The Hotel de Paris is starting a new chapter of its story, fully re-opening its 209 rooms and suites after four years of refurbishment. The Columbus Monte Carlo was also fully renovated last year.
The Principality will launch a new offshore urban extension. The project includes the construction of an eco-district with housing, public parking and harbour with pedestrian quays, a park, coastal promenade, as well as an extension to the Grimaldi Forum convention centre that will increase its exhibition capacity by 50%, with an additional surface of nearly 6,000sqm. This new area will mean bigger tradeshows can be accommodated and more events combined at the same time.
A new destination guide lists all the activities visitors can find when staying in Monaco. It will be online on our re-designed website in May.
Tell us about the new focus on digital transformation at the bureau and the new incubator and accelerator start-ups, the Monacotech.
Monaco made a digital shift in 2018 with the creation of the Digital Transition Office. The Principality is starting an ambitious plan of digital transition including smart city, e-government, digital security and digital law and innovation (such as blockchain) as well as cross cutting issues such as e-health, e-education and e-communication.
The MCB is working in line with this strategy, including strong communication via social media, paperless policy and more digital experiences at tradeshows.
It is worth mentioning Monacotech – a start-up incubator and accelerator established by our Government in late 2017 in partnership with Monaco Telecom and Xavier Niel and designed to support innovative start-up projects and, long-term integrate successful new companies into the local economy.
Our big Day One event, which first took place in November brought together CEOs of large multinationals, start-up representatives and academics to create a vision and action plan for the new economy. The new country Chief Digital Officer presented a three-year vision plan for digitalising the country.
The event was created by Denis Jacque, French tech pioneer and entrepreneur who will also organise a second edition of Day One at the Grimaldi Forum in November 2019.
It was a record year for business tourism in 2018 and Communications Technology, Pharmaceutical and the Medical Sector and Banking, Finance and Insurance represent 50% of total MICE activity.
In 2018, 30 major repeat events were noted, half of which were attended by over 1,000 participants and loyal clients now account for 43% of the total overnight business tourism stays.
Our main markets are France, European markets and North America.
You are one of the first destinations to use influencer marketing strategies. Tell us about that.
Social networks and influencers allow us to reach a large target of professionals on a daily basis and create lots of commitment, specially at tradeshows.
It is an essential way to promote a destination these days, especially when you are a small one.
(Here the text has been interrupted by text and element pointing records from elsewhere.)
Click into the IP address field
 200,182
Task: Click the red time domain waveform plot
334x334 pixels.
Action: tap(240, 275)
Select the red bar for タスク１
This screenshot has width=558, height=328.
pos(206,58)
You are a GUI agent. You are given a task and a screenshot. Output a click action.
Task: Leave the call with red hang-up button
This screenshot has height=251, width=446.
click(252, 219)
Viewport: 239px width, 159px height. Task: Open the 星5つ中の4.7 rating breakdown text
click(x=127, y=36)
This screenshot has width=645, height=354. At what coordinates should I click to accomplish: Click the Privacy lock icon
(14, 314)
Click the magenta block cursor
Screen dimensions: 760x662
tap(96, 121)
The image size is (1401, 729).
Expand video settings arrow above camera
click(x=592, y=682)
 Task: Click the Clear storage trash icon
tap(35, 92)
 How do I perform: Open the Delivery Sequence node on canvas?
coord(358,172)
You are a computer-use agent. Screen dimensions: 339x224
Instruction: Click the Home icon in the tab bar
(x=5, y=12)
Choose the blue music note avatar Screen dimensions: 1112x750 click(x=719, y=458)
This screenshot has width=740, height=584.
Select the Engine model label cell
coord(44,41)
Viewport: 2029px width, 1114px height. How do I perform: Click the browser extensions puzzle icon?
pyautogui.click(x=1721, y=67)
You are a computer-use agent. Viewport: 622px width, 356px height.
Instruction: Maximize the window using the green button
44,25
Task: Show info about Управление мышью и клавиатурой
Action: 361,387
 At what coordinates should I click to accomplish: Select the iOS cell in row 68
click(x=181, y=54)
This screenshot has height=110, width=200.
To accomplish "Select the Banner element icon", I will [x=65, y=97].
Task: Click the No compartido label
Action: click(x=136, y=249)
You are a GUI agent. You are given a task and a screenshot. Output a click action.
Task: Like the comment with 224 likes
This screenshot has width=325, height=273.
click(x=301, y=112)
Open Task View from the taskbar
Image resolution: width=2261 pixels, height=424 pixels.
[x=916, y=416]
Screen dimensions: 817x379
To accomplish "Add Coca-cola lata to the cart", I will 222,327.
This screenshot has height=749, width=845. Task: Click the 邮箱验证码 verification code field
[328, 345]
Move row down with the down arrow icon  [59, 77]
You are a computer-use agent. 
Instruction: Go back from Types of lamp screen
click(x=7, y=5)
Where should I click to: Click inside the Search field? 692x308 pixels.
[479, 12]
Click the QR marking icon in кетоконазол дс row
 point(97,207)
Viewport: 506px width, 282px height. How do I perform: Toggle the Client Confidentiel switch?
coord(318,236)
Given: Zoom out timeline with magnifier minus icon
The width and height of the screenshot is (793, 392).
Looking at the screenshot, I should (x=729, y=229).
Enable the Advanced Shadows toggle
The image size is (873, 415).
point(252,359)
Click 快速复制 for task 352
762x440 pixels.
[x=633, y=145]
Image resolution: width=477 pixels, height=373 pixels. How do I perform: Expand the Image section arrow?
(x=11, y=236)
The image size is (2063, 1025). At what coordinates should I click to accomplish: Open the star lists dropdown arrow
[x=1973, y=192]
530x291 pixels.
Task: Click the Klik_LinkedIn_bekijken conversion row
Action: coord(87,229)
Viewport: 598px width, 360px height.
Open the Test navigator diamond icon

It is also the only way to reach out the generation of millennials who will be tomorrow’s decision-makers.
We have worked with Irina Graf, creator of the MICE Blog, who also made a case study on the Day One event.
We are launching a new video at 2019 IMEX Frankfort which will highlight how the destination is committing to sustainability.
What are the major changes you have seen in the MICE business?
They are all changes caused by web revolution:
• Digital and innovation are dramatically changing our jobs on a daily basis: communication, marketing, client relationship to list a few. You have to adjust very quickly otherwise you could lose attractiveness and market share
• Simultaneously with the digital revolution, clients are looking for experience and authenticity. Organising an event is not only booking venues and handling logistics. You need content, experience and engagement for all participants. Those are the new elements of success.
Organisers want customisation and access to high levels of specialisation. They also want destinations with legacy and heritage in specific fields.
MICE professionals look for elements of the destination brand to resonate with who they are and what they stand for.